For medical evidence, check whether the report explains function over time, not just diagnosis. Helpful reports usually describe restrictions, treatment already tried, expected permanence, medication side effects, reliability across an ordinary work week, and why suggested lighter duties may not be sustainable. If the report only says the person is unfit for their old job, it may still leave a gap under an any occupation definition or a policy that asks about retraining and suitable work.

For work evidence, focus on real duties and failed work attempts. Job descriptions, rosters, employer letters, return-to-work records, and income or attendance records can help show whether a short attempt was genuinely sustainable.

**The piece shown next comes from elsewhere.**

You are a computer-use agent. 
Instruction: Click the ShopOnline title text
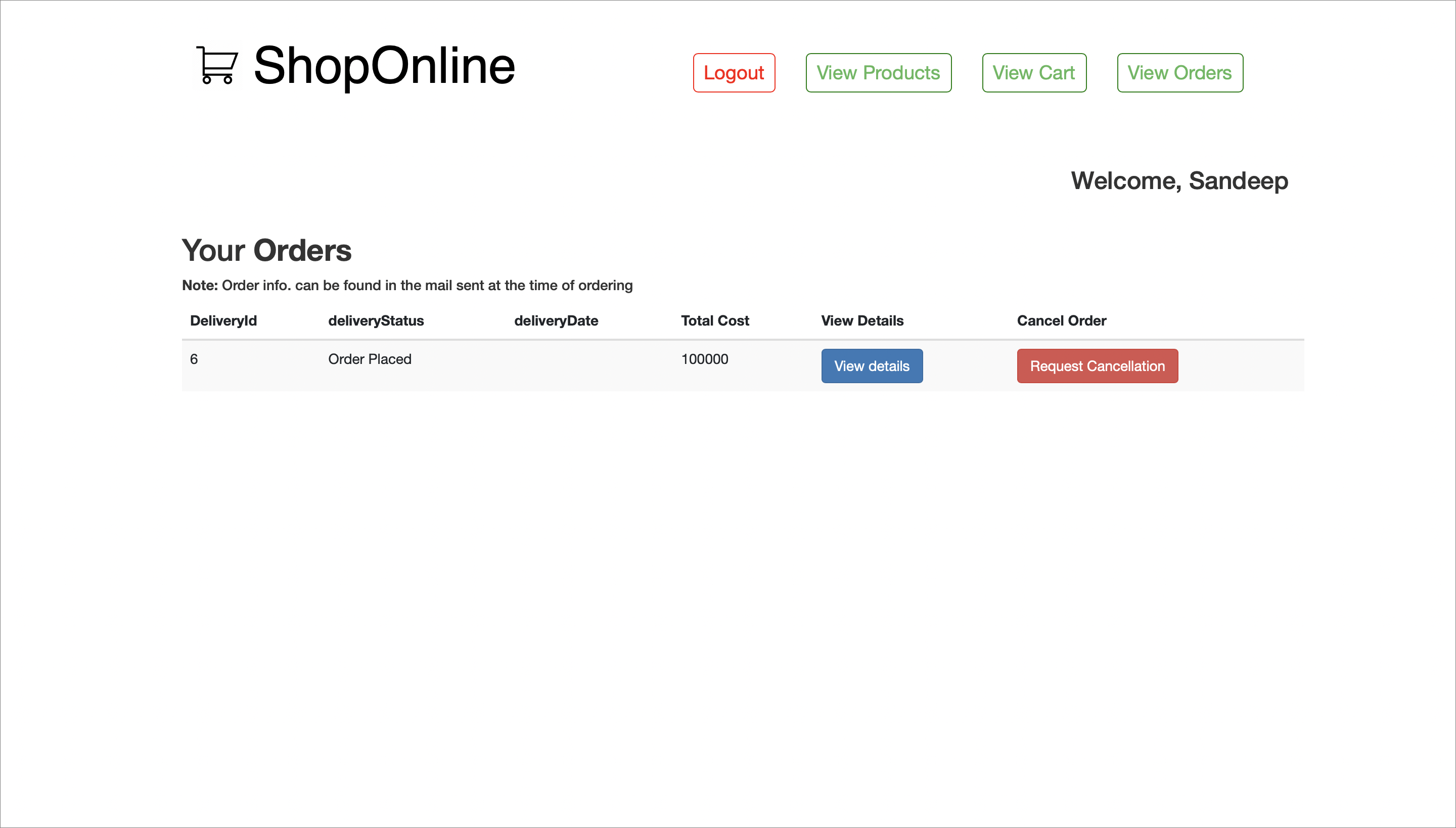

If the claimant tried casual shifts, modified duties, family business tasks, volunteering, or work from home, the file should explain what was attempted, how long it lasted, what support was needed, and why it did or did not show reliable earning capacity.

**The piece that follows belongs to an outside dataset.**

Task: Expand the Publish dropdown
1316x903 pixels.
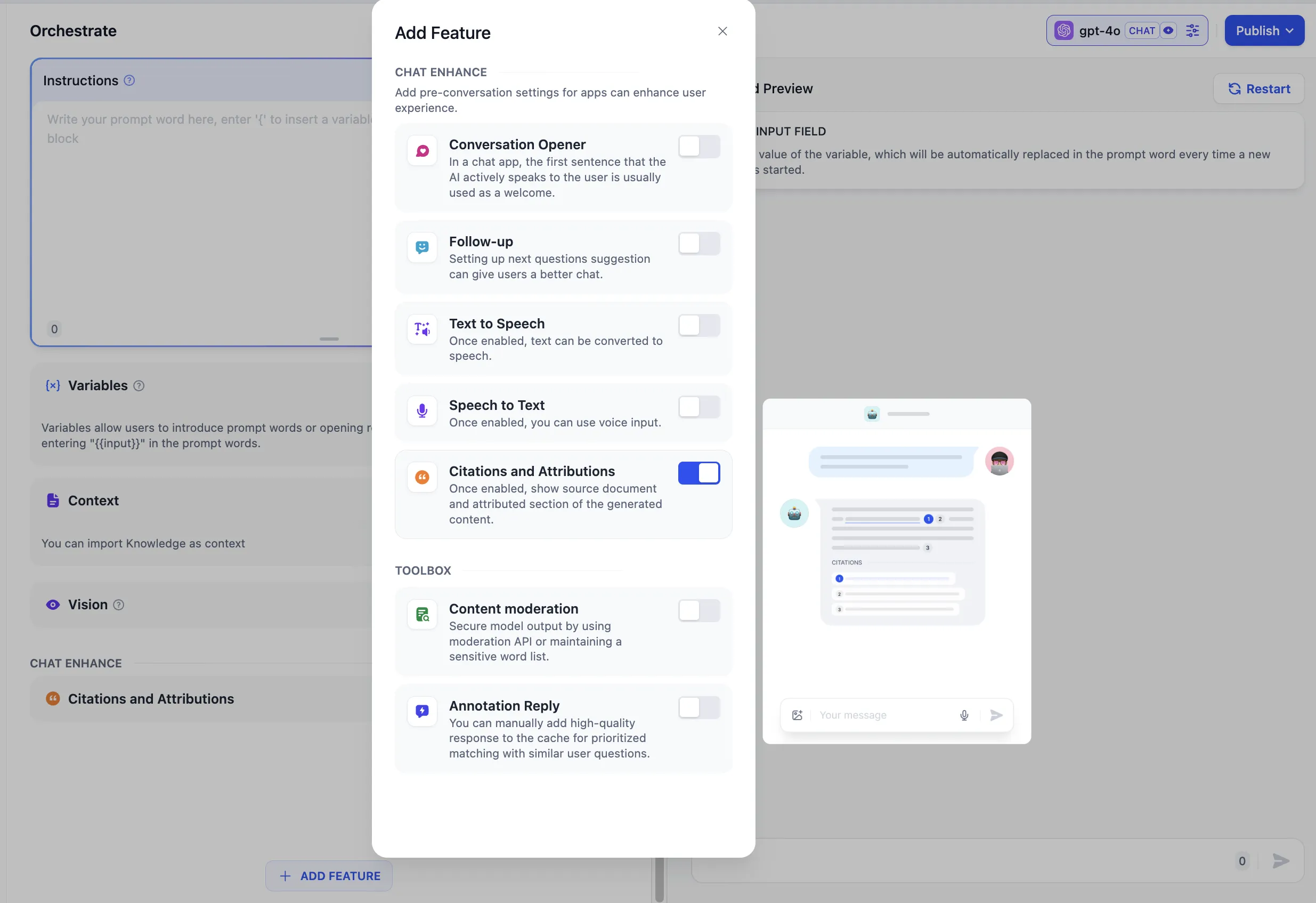Action: pos(1264,30)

For family or carer evidence, keep it factual and modest. A useful statement can describe what changed at home, how symptoms affect ordinary routines, what happens after appointments or short activity, and what support is now needed. It should avoid diagnosing the condition, promising an outcome, or copying phrases from a legal submission. The best role for family evidence is to fill practical observation gaps that medical notes often do not record in detail.

Questions this archive page should answer quickly

People usually reach this part of the resource hub with one of four questions: what evidence proves a TPD claim, whether family evidence is useful, why a claim was denied, or how to respond without making the file worse. The short answer is that evidence should be selected for the exact issue in dispute. A treating doctor, employer, family member, occupational evidence, or appeal submission each has a different job to do.

If the claim is still being prepared, use this page to build an evidence map before lodgement. If the claim is delayed, use it to answer the insurer's current request without overloading the file. If the claim is denied, use it to separate correctable evidence gaps from broader disputes about policy wording or work capacity. If a complaint deadline, limitation issue, superannuation trustee review, or external dispute step may be relevant, get advice before waiting too long or sending a rushed response.

A visual evidence pathway would materially help this archive page because the content asks readers to choose between medical, work, family, chronology, and denial-response documents. Handoff for the visual pipeline: consider a simple decision-pathway module showing “prepare claim”, “answer insurer request”, and “respond to denial” as three branches, with document categories under each branch. Do not use a visual as a substitute for the page-specific guidance above.

Page 2 resources FAQ

Is medical evidence enough on its own?

Not always. Medical evidence is central, but the claim usually also needs work-duty, employment, chronology, and policy-definition evidence so the insurer can assess long-term work capacity.

Can family evidence make a weak TPD claim stronger?

It can help where it gives specific, truthful observations that support the medical and work evidence. It should not replace treating doctor evidence or exaggerate symptoms.

What should I do first after a TPD claim is denied?

Read the refusal reasons carefully, identify each evidence gap or policy issue, and get advice before lodging a broad appeal or sending documents that do not answer the insurer's stated concerns.

Should I send every document I can find?

No. A large bundle can make the key points harder to see. Send evidence that answers a policy, medical, work-duty, chronology, or refusal-reason issue, and explain why each important document matters.

When should I get advice before responding?

Get advice if a deadline, complaint step, surveillance comment, pre-existing condition issue, inconsistent record, or policy-definition dispute is involved. Those issues can affect strategy and timing.

General information only

If a deadline, medical report, insurer request, refusal letter, or complaint window is driving your next step, use the most relevant guide first and seek advice on your specific policy wording, evidence, timing, and circumstances.